▶ [Supplied records]:
_ _ _ _

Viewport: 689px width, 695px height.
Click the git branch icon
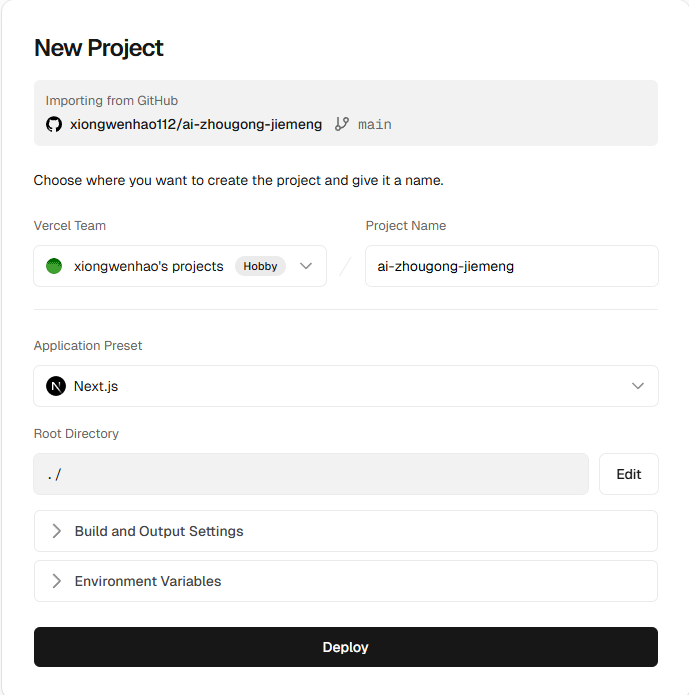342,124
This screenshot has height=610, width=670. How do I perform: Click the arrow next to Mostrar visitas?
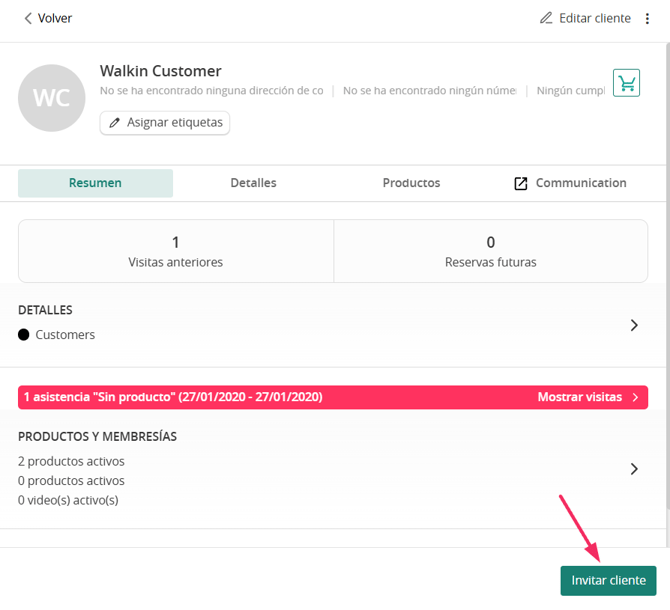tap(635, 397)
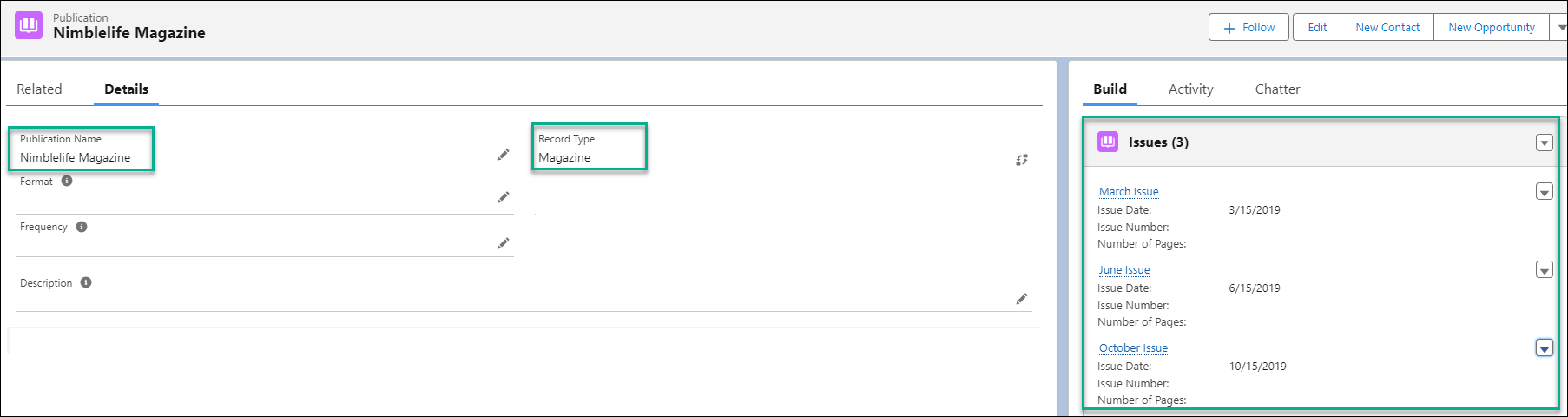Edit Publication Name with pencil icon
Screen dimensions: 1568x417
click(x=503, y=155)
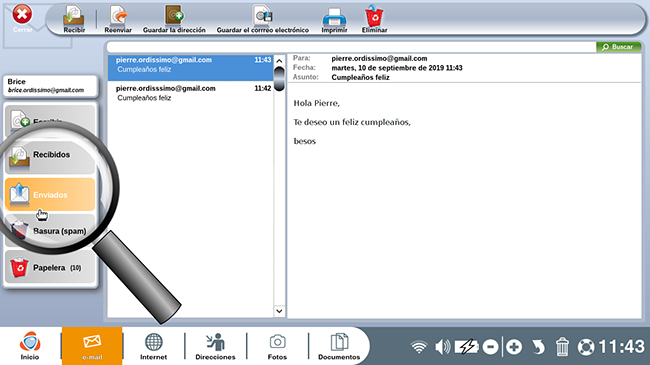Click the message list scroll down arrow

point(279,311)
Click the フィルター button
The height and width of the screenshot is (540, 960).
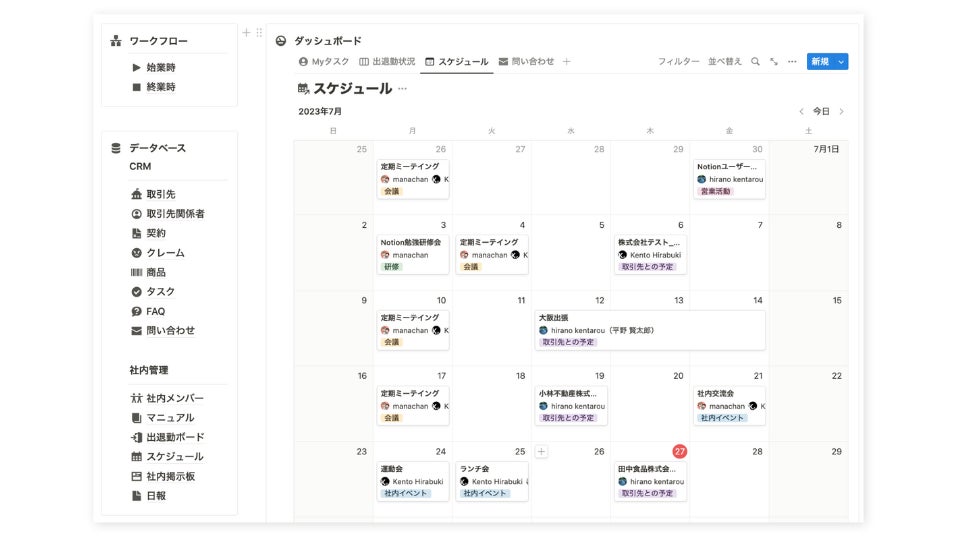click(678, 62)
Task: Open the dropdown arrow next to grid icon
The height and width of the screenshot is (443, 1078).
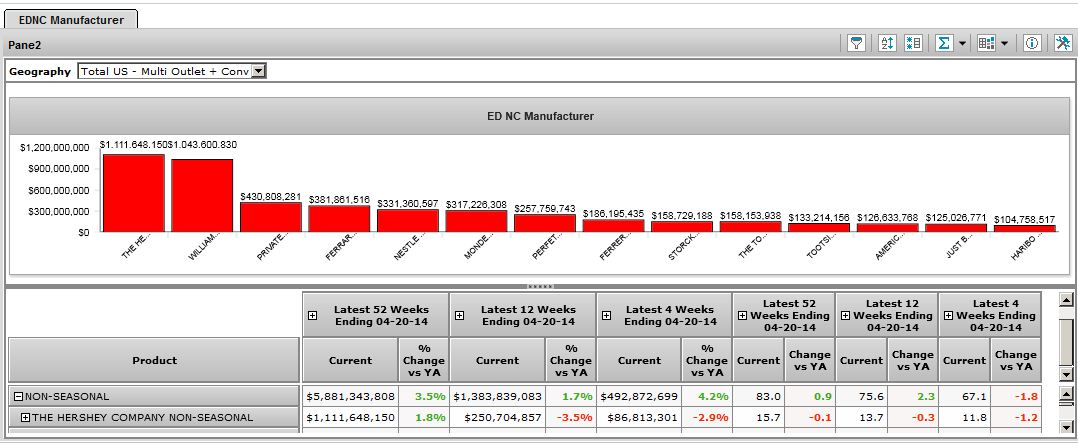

_ _ _ _

▶ [Task to complete]: From the first line to the last, set down the data exactly, without the pictures.

▶ [Your solution]:
Viewport: 689px width, 695px height.
Click the git branch icon
342,124
This screenshot has height=610, width=670. How do I perform: Click the arrow next to Mostrar visitas?
tap(635, 397)
Edit Publication Name with pencil icon
Screen dimensions: 1568x417
click(x=503, y=155)
Click the message list scroll down arrow

point(279,311)
Click the フィルター button
The height and width of the screenshot is (540, 960).
click(678, 62)
Task: Open the dropdown arrow next to grid icon
The height and width of the screenshot is (443, 1078).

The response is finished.